Intervals of the ATS included in the multiplexed data are set to be
lower than or equal to the system rate. The playback start time
represents the PTS of the first video frame of the multiplexed
data. As the playback end time, a result obtained by adding a
playback duration of one frame to the PTS of the last video frame
of the multiplexed data is set.
[0264] For each PID, attribute information of a corresponding
stream included in the multiplexed data is registered in the stream
attribute information as illustrated in FIG. 32. The attribute
information has different pieces of information for the video
stream, the audio stream, the presentation graphics stream, and the
interactive graphics stream. Video stream attribute information
includes pieces of information such as those regarding a
compression codec used to compress the video stream, a resolution
of individual picture data of the video stream, an aspect ratio,
and a frame rate. Audio stream attribute information includes
pieces of information such as those regarding a compression codec
used to compress the audio stream, the number of channels included
in the audio stream, a supported language, and a sampling
frequency. These pieces of information are used in initialization
of the decoder before a player performs reproduction, for
example.
[0265] In the present exemplary embodiment, the stream type
contained in the PMT is used among the multiplexed data. Also, in
the case where the multiplexed data is recorded on a recording
medium, the video stream attribute information contained in the
multiplexed data information is used. Specifically, the video
coding method or apparatus described in each of the above exemplary
embodiments includes a step or unit for setting unique information
which indicates whether or not this video data has been generated
by the video coding method or apparatus described in each of the
above exemplary embodiments, in the stream type contained in the
PMT or the video stream attribute information. With this
configuration, video data generated using the video coding method
or apparatus described in each of the above exemplary embodiments
and video data based on another standard can be distinguished from
each other.
[0266] FIG. 33 illustrates steps included in a video decoding
method in accordance with the present exemplary embodiment. In step
exS100, the stream type contained in the PMT or the video stream
attribute information contained in the multiplexed data information
is obtained from the multiplexed data. Then, in step exS101, it is
determined whether or not the stream type or the video stream
attribute information indicates that this multiplexed data is data
that has been generated using the video coding method or apparatus
described in each of the above exemplary embodiments.
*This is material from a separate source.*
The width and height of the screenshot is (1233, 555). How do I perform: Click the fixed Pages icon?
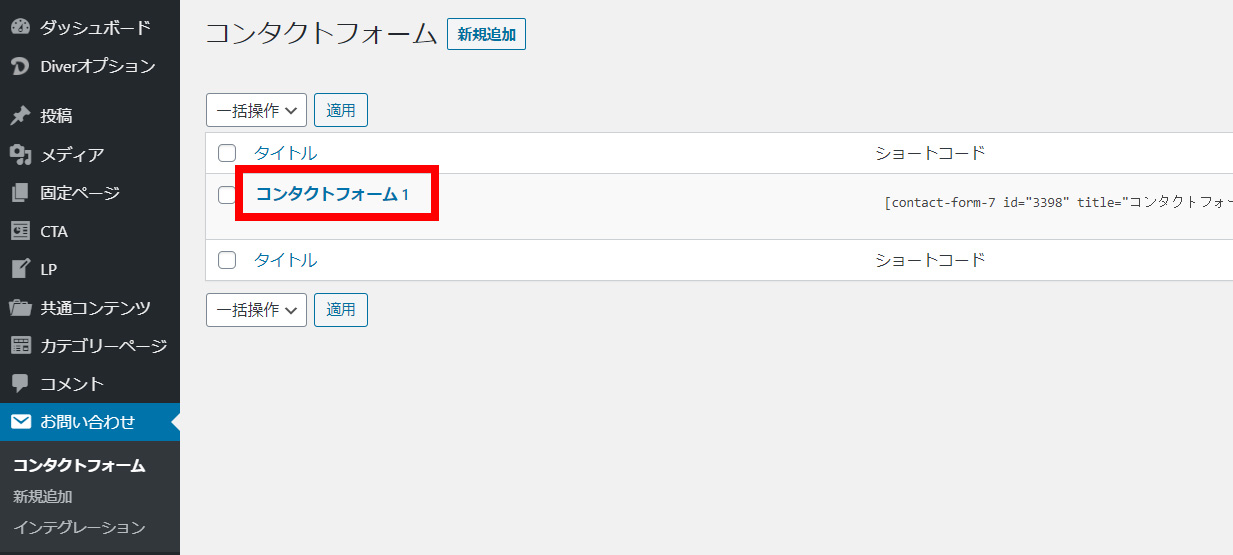[x=20, y=193]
If it is
determined from the stream type or the video stream attribute
information that this multiplexed data has been generated using the
video coding method or apparatus described in each of the above
exemplary embodiments, decoding is performed using the video
decoding method described in each of the above exemplary
embodiments in step exS102. If the stream type or the video stream
attribute information indicates that the multiplexed data is based
on an existing standard, such as MPEG-2, MPEG-4 AVC, or VC-1,
decoding is performed using a video decoding method based on the
existing standard in step exS103.
[0267] By setting a new unique value in the steam type or the video
stream attribute information in this way, it can be determined
whether or not decoding can be performed using the video decoding
method or apparatus described in each of the above exemplary
embodiments at the time of decoding. Accordingly, even in the case
where multiplexed data based on a different standard is input, an
appropriate decoding method or apparatus can be selected, and thus
decoding can be performed without causing an error. Also, the video
coding method or apparatus or the video decoding method or
apparatus described in the present exemplary embodiment is
applicable to any of the aforementioned devices and systems.
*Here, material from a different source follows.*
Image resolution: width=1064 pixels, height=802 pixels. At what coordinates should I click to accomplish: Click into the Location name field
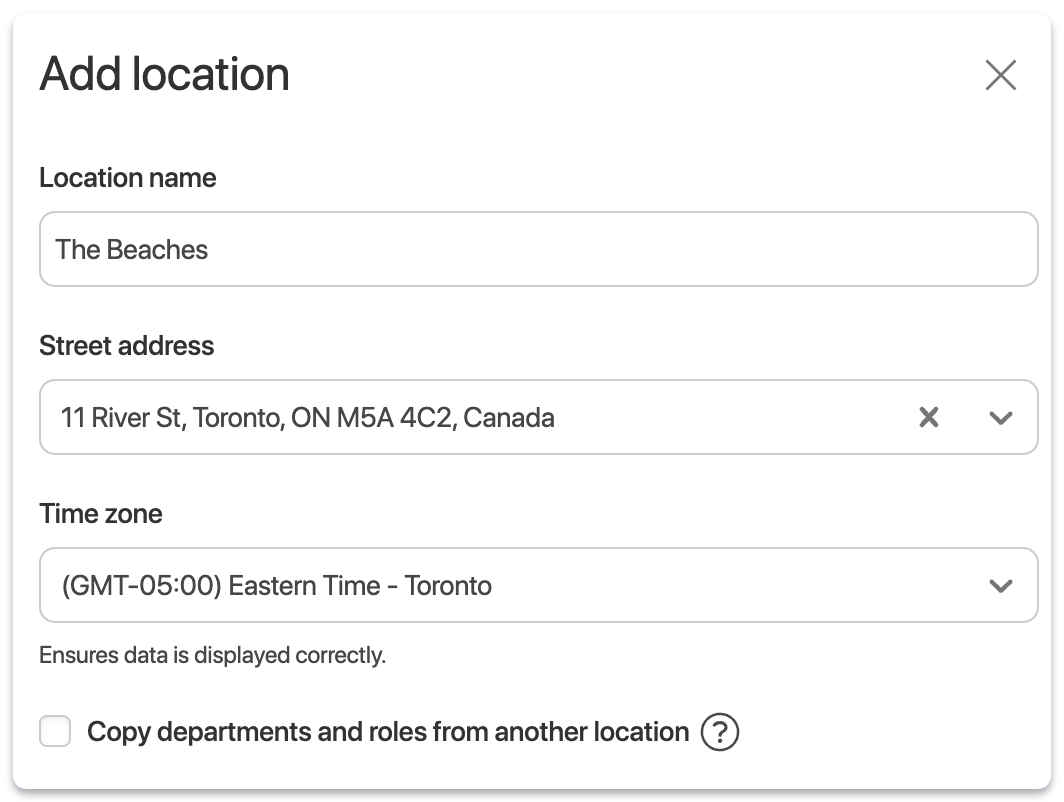pyautogui.click(x=538, y=249)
Fifth Exemplary Embodiment
[0268] The video coding method and apparatus and the video decoding
method and apparatus described in each of the above exemplary
embodiments are typically implemented using an LSI which is an
integrated circuit. FIG. 34 illustrates an example of a
configuration of LSI ex500 which is formed as one chip. LSI ex500
includes controller ex501, CPU ex502, memory controller ex503,
stream controller ex504, power supply circuit ex505, stream
input/output (I/O) ex506, signal processor ex507, buffer ex508, and
audio/video (AV) I/O ex509, which are connected to one another via
bus ex510. Upon power-on, power supply circuit ex505 supplies
electric power to the individual units to activate the individual
units into an operable state.
[0269] For example, in the case of performing coding processing,
LSI ex500 receives an AV signal from microphone ex117, camera
ex113, or the like via AV I/O ex509 in accordance with control
performed by controller ex501 which includes CPU ex502, memory
controller ex503, stream controller ex504, and driving frequency
controller ex512. The input AV signal is temporarily stored in
external memory ex511, such as an SDRAM (Synchronous Dynamic Random
Access Memory). In accordance with control performed by controller
ex501, the stored data is divided into a plurality of portions in
accordance with an amount of processing or a processing speed, and
the plurality of portions are sent to signal processor ex507. Then,
signal processor ex507 codes the audio signal and/or the video
signal. The coding processing performed on the video signal here is
the coding processing described in each of the above exemplary
embodiments. Signal processor ex507 performs processing such as
multiplexing of the coded audio data and the coded video data
depending on circumstances, and outputs the multiplexed data to
outside via stream I/O ex506. This output multiplexed data is
transmitted to base station ex107 or written to recording medium
ex215. Note that the audio data and the video data may be
temporarily stored in buffer ex508 at the time of multiplexing so
that these pieces of data are synchronized with each other.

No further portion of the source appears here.